Another aspect of this is the belief, fervently-held among many of Wakefield’s followers, that he was a scientist of the highest class, and that his record of publications meant, again, that his scientific standing and integrity were beyond question.

Of course, this is nonsense, not even in any way specific to Wakefield, but simply because scientists – and doctors-turned-scientists – are human beings. They are not wholly dispassionate and logical. Anyone who works in science, like me, can tell you this, if it wasn’t already blindingly obvious. There is a thread talking about it over on the scientiists forum Nature Network right now.

Scientists are human.

They have pet theories. They have hobby horses.

Some even have idées fixes.

Andrew Wakefield, as was obvious long before his work on the children in the Lancet paper, had an idée fixe about the MMR vaccine. In particular, he had earlier tried to finger the vaccine as a cause of Crohn’s Disease in adults, an idea which got a little bit of attention in the literature and then sank without trace, as ideas which do not pan out tend to.

Plus: here is something else that anyone in the business can tell you. As human beings, researchers – whether, scientists or doctors, or doctors-turned scientists – face ethical challenges.

For instance:

– How much data editing is “making the true pattern emerge from nature’s noise?”

– How much is “making the data fit the hypothesis?”

– And how much is “research fraud”?

Now, these are real questions, and they are not a secret, and we debate them in PhD student training programmes. Indeed, I once even got to debate these things with Ben Goldacre at just that sort of forum. But they are everyday questions that scientists face. We wrestle with them, and we see our colleagues wrestle with them.

Most people are after the truth, and understand that they are fallible. So they try and watch themselves for “wishful thinking”.

Some are not so good at it.

And still others are so blinded by their pet theories, or their ambition, that they cross the line.

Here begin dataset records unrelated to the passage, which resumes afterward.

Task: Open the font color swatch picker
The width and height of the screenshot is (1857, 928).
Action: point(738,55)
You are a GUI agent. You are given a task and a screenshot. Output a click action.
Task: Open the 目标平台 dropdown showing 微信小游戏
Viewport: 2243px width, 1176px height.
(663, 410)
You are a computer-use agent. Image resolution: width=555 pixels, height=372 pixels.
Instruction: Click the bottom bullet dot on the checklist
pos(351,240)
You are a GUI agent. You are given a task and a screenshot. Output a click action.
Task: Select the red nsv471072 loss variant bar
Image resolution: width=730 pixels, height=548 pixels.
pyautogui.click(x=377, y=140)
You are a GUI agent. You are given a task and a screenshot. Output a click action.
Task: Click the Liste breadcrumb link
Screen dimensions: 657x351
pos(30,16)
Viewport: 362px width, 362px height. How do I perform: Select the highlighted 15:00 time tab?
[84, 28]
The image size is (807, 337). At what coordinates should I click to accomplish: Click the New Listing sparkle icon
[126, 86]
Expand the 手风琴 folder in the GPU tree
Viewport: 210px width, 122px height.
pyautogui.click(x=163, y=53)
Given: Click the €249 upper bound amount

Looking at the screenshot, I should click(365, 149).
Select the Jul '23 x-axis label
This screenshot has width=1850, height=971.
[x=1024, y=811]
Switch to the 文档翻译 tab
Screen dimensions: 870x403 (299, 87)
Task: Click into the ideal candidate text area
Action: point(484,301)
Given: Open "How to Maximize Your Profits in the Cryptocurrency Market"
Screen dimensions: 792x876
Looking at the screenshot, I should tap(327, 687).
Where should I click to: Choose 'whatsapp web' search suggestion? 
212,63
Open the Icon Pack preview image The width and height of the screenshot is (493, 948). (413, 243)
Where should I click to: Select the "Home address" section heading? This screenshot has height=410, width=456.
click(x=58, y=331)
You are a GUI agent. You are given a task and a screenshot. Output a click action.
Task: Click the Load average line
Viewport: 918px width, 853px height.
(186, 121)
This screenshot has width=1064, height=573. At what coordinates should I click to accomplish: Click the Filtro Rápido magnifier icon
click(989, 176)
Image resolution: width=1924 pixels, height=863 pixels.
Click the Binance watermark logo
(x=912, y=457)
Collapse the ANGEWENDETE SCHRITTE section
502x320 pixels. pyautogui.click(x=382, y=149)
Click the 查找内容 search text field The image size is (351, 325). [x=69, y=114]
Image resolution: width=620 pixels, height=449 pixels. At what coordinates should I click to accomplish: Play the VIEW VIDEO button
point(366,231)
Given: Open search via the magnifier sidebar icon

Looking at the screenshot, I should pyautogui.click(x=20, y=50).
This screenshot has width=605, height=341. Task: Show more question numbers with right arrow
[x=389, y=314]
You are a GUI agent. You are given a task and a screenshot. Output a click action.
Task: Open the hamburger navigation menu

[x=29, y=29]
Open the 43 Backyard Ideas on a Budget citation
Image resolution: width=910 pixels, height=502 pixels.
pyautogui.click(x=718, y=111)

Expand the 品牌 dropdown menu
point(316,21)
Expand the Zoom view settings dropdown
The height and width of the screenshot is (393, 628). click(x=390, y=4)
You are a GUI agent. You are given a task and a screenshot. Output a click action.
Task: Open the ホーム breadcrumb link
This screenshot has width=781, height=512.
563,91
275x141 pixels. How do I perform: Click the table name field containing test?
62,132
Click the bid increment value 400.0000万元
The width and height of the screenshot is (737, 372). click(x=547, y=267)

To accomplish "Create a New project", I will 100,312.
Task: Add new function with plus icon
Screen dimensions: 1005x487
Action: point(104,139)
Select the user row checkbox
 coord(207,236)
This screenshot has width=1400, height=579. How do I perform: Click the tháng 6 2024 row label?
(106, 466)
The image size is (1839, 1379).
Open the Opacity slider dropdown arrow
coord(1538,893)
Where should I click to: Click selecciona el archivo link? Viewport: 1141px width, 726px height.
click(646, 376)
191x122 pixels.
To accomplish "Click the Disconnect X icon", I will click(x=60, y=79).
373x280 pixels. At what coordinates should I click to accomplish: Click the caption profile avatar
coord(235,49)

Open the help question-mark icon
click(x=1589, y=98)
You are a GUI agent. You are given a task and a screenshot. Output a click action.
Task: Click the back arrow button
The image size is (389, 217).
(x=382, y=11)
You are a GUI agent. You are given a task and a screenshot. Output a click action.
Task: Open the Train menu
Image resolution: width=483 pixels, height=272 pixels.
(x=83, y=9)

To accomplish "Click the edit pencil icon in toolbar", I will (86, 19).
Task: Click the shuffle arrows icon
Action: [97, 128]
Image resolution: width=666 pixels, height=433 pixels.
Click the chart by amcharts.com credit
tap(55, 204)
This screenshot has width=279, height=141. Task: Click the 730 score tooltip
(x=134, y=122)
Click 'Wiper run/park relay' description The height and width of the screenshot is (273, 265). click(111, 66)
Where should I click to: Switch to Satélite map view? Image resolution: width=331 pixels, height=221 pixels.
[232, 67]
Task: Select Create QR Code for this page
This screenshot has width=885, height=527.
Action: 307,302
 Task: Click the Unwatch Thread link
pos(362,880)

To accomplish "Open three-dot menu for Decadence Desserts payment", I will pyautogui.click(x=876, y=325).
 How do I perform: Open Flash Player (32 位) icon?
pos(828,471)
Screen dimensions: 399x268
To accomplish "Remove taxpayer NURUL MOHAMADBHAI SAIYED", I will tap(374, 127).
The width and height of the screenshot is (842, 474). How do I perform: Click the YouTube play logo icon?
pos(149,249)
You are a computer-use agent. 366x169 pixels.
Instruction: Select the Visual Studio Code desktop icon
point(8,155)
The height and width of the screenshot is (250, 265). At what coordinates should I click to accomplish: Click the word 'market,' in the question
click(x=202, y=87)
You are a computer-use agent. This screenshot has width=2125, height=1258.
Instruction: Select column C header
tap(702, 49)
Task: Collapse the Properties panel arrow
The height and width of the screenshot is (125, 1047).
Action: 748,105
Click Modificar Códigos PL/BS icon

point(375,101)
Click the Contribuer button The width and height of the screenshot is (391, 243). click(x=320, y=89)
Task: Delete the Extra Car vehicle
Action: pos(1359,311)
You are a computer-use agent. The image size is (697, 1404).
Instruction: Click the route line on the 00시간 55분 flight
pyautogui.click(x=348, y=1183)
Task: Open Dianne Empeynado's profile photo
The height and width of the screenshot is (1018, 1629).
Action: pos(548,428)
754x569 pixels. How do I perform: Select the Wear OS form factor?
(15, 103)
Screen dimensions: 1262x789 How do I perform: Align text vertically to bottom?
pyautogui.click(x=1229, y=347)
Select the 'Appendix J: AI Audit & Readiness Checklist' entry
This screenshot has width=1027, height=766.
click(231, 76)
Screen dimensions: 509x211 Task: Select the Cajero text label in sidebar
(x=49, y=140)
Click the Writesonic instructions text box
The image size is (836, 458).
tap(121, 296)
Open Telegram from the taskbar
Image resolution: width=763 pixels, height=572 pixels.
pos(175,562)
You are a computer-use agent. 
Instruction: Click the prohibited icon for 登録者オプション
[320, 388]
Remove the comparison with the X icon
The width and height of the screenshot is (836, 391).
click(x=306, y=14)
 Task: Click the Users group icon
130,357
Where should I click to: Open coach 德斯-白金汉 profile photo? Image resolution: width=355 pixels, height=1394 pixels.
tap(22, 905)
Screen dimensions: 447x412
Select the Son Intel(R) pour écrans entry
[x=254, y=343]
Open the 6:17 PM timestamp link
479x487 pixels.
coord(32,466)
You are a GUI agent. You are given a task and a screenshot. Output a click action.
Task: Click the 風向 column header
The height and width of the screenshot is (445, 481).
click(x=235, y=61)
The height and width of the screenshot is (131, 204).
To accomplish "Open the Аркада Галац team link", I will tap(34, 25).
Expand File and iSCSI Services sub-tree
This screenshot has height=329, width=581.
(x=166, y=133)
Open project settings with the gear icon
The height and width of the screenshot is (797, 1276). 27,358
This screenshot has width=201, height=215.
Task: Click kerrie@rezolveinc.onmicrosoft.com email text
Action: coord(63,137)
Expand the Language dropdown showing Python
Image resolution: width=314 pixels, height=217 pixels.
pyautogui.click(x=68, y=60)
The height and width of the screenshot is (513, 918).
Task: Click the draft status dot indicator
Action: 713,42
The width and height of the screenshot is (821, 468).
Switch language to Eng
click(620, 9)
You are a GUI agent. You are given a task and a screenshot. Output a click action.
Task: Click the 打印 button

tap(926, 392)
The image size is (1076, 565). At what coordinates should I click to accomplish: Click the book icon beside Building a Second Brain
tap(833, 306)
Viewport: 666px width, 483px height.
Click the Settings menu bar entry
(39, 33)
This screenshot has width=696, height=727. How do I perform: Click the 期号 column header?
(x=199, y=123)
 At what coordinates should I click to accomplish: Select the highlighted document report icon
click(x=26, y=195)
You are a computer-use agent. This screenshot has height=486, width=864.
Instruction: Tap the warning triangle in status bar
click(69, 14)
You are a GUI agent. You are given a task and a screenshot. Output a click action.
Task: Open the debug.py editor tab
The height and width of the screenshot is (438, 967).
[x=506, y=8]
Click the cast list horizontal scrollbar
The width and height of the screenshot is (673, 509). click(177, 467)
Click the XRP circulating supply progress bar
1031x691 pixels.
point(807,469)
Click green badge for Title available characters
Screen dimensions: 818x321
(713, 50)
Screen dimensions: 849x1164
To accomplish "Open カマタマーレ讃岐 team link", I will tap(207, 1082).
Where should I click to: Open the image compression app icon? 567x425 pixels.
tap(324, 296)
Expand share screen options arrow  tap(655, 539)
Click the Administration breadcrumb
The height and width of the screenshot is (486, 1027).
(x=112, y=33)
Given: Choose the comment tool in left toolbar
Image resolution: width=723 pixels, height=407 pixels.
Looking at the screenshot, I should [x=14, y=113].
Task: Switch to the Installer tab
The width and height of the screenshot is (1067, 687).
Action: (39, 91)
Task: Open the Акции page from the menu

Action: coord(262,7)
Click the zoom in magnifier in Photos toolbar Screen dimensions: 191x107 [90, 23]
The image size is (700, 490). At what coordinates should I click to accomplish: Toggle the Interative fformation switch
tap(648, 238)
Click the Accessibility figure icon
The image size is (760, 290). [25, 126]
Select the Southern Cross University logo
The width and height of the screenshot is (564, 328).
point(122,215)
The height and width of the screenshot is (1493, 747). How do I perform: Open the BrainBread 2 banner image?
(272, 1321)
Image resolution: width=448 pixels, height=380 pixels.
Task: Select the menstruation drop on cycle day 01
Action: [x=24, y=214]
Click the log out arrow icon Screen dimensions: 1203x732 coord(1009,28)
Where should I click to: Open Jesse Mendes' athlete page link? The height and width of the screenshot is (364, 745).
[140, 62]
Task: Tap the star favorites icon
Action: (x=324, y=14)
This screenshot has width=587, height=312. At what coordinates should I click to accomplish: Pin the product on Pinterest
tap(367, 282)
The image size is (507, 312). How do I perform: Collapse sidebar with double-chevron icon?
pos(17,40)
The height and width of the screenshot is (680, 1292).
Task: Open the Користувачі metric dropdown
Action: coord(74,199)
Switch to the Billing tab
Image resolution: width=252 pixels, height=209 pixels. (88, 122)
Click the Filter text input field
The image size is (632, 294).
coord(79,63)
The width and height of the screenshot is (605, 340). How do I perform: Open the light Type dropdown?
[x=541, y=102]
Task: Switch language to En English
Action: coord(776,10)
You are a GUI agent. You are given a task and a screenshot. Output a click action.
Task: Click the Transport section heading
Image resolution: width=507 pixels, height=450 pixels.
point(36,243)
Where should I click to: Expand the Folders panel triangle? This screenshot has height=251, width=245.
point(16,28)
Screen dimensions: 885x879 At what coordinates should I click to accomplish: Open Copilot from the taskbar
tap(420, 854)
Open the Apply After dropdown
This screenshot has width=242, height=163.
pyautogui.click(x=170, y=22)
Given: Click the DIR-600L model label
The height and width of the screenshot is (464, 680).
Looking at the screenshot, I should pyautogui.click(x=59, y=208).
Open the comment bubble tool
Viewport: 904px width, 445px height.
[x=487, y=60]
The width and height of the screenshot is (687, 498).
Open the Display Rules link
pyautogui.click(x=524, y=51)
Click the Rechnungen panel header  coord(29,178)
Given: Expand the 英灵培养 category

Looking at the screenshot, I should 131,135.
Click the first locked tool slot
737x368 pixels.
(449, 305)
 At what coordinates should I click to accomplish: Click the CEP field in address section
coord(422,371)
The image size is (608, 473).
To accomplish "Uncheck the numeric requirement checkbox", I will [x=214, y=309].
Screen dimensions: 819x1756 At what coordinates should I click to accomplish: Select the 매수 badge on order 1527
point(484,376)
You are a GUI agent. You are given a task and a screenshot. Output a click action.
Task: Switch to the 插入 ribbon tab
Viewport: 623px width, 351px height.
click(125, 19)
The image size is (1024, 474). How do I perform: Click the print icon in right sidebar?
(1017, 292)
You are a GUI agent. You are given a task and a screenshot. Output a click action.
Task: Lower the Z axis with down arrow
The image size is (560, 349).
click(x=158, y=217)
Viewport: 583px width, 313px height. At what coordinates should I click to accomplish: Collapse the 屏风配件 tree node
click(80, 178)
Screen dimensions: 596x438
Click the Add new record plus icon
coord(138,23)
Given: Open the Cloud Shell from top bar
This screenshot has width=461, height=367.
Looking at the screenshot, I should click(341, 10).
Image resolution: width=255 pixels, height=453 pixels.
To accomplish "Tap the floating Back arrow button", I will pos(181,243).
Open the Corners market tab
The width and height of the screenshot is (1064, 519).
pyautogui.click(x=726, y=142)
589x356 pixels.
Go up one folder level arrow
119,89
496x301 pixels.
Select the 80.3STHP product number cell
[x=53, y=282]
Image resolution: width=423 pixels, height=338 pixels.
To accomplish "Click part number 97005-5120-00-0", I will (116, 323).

And some can’t even see that they crossed it.

Now, if you work in scientific research, you see all sorts.

You see some people who would no sooner “tweak ” the data than they would murder a bunch of people.

And you see others who are more “flexible”.

And just occasionally you may come across someone who is so convinced of their pet theory, and perhaps of their own brilliance, that people in the field will mention their papers with a special raised eyebrow that says “Don”t be too sure of anything coming out of this lab”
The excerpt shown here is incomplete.